En el Evangelio de hoy (cfr. Lc 9,51-62) San Lucas da inicio al relato del último viaje de Jesús a Jerusalén, que culminará en el capítulo 19. Es una larga marcha no solo geográfica y espacial, sino espiritual y teológica hacia el cumplimiento de la misión del Mesías. La decisión de Jesús es radical y total, y cuantos le siguen están llamados a medirse por ella. El Evangelista nos presenta hoy tres personajes –tres casos de vocación, podríamos decir– que aclaran cuánto se pide a quien quiera seguir a Jesús a fondo, totalmente.
El primer personaje le promete: «Te seguiré adonde quiera que vayas» (v. 57). ¡Generoso! Pero Jesús responde que el Hijo del hombre, a diferencia de las zorras que tienen sus madrigueras y los pájaros que tienen sus nidos, «no tiene dónde reclinar la cabeza» (v. 58). La pobreza absoluta de Jesús. Jesús, de hecho, dejó la casa paterna y renunció a toda seguridad para anunciar el Reino de Dios a las ovejas perdidas de su pueblo. Así Jesús nos indica a sus discípulos que nuestra misión en el mundo no puede ser estática, sino itinerante. El cristiano es un itinerante. La Iglesia por naturaleza está en movimiento, no se queda sedentaria y tranquila en su recinto. Está abierta a los más vastos horizontes, enviada –¡la Iglesia es enviada!– a llevar el Evangelio por las calles y llegar a las periferias humanas y existenciales. Ese es el primer personaje.
El segundo personaje que Jesús encuentra recibe directamente de Él la llamada, pero responde: «Señor, déjame primero ir a enterrar a mi padre» (v. 59). Es una petición legítima, fundada en el mandamiento de honrar al padre y a la madre (cfr. Ex 20,12). Sin embargo Jesús replica: «Deja que los muertos entierren a sus muertos» (v. 60). Con estas palabras, claramente provocativas, pretende afirmar el primado del seguimiento y del anuncio del Reino de Dios, incluso sobre las realidades más importantes, como la familia.

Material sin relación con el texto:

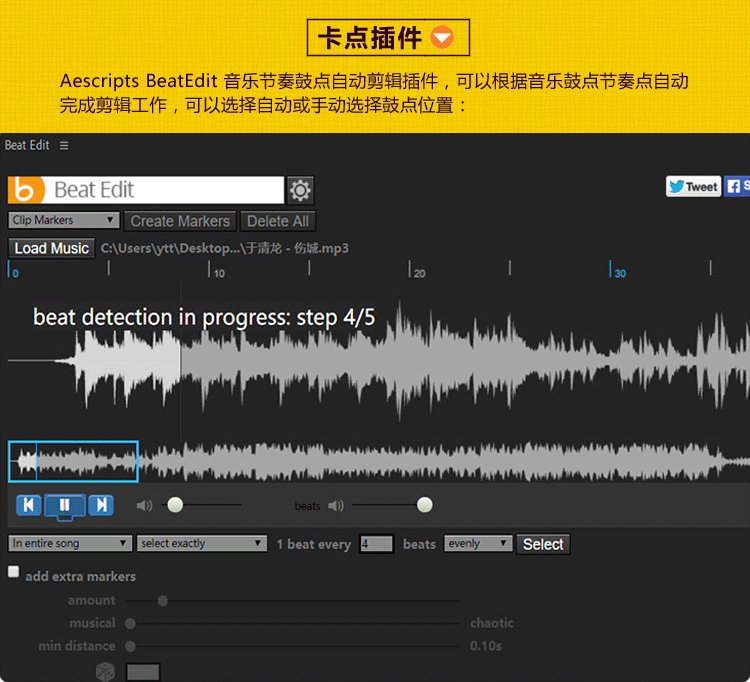Click the dice randomize icon

click(x=104, y=671)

La urgencia de comunicar el Evangelio, que rompe la cadena de la muerte e inaugura la vida eterna, no admite retrasos, sino que requiere prontitud y disponibilidad. Así pues, la Iglesia es itinerante, y aquí la Iglesia es decidida, actúa de prisa, al momento, sin esperar.

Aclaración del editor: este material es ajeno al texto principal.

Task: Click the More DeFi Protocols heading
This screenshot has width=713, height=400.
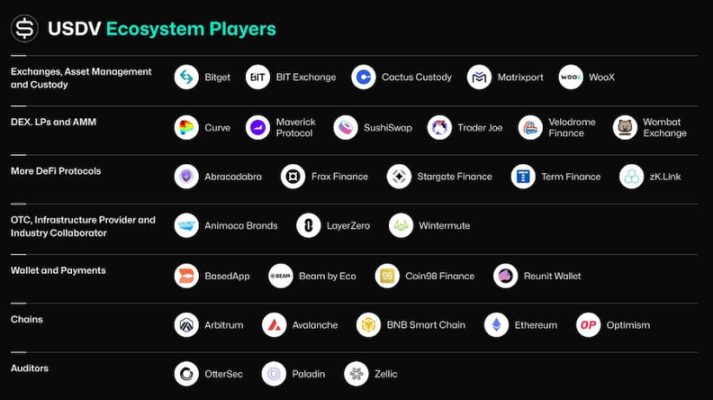Action: [x=56, y=171]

El tercer personaje quiere también seguir a Jesús pero con una condición: lo hará después de ir a despedirse de sus parientes. Y este oye decir al Maestro: «Nadie que pone la mano en el arado y mira hacia atrás vale para el reino de Dios» (v. 62). Seguir a Jesús excluye lamentos y miradas atrás, requiere la virtud de la decisión.

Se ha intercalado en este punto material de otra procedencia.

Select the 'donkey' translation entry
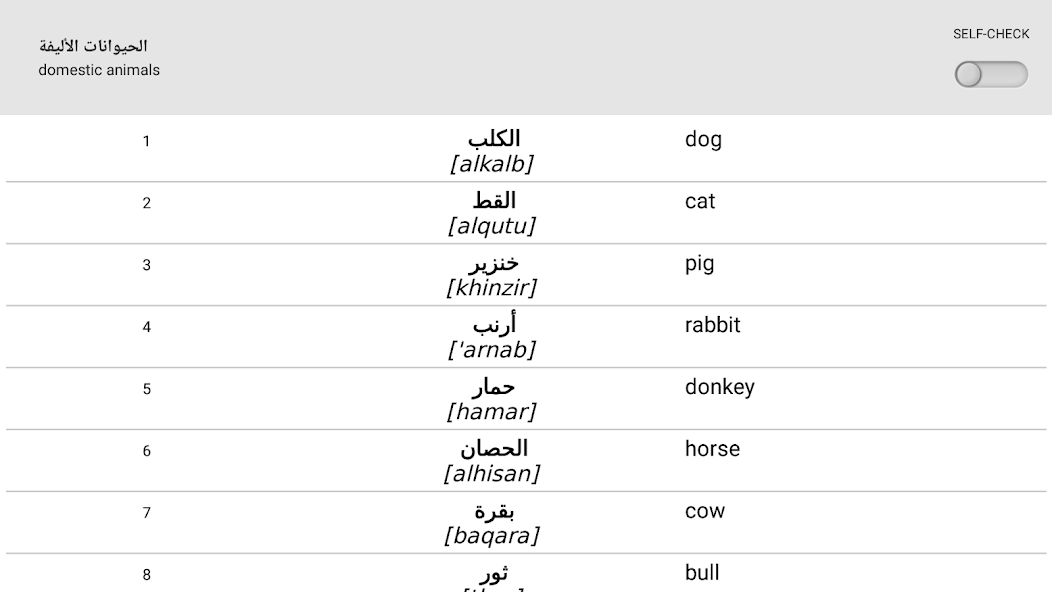 720,387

La Iglesia, para seguir a Jesús, es itinerante, actúa en seguida, de prisa, y decidida. El valor de estas condiciones puestas por Jesús –vida itinerante, prontitud y decisión– no está en una serie de “noes” dichos a cosas buenas e importantes de la vida. El acento, más bien, se pone en el objetivo principal: ¡ser discípulo de Cristo! Una elección libre y consciente, hecha por amor, para corresponder a la gracia inestimable de Dios, y no hecha como un modo de promoverse a uno mismo. ¡Es triste esto! Ay de los que piensan seguir a Jesús para subir, para hacer carrera, para sentirse importantes o conseguir un puesto de prestigio. Jesús nos quiere apasionados de Él y del Evangelio. Una pasión del corazón que se traduce en gestos concretos de proximidad, de cercanía a los hermanos más necesitados de acogida y de atención. Justo como Él mismo vivió.
Que la Virgen María, imagen de la Iglesia en camino, nos ayude a seguir con alegría al Señor Jesús y a anunciar a los hermanos, con renovado amor, la Buena Noticia de la salvación.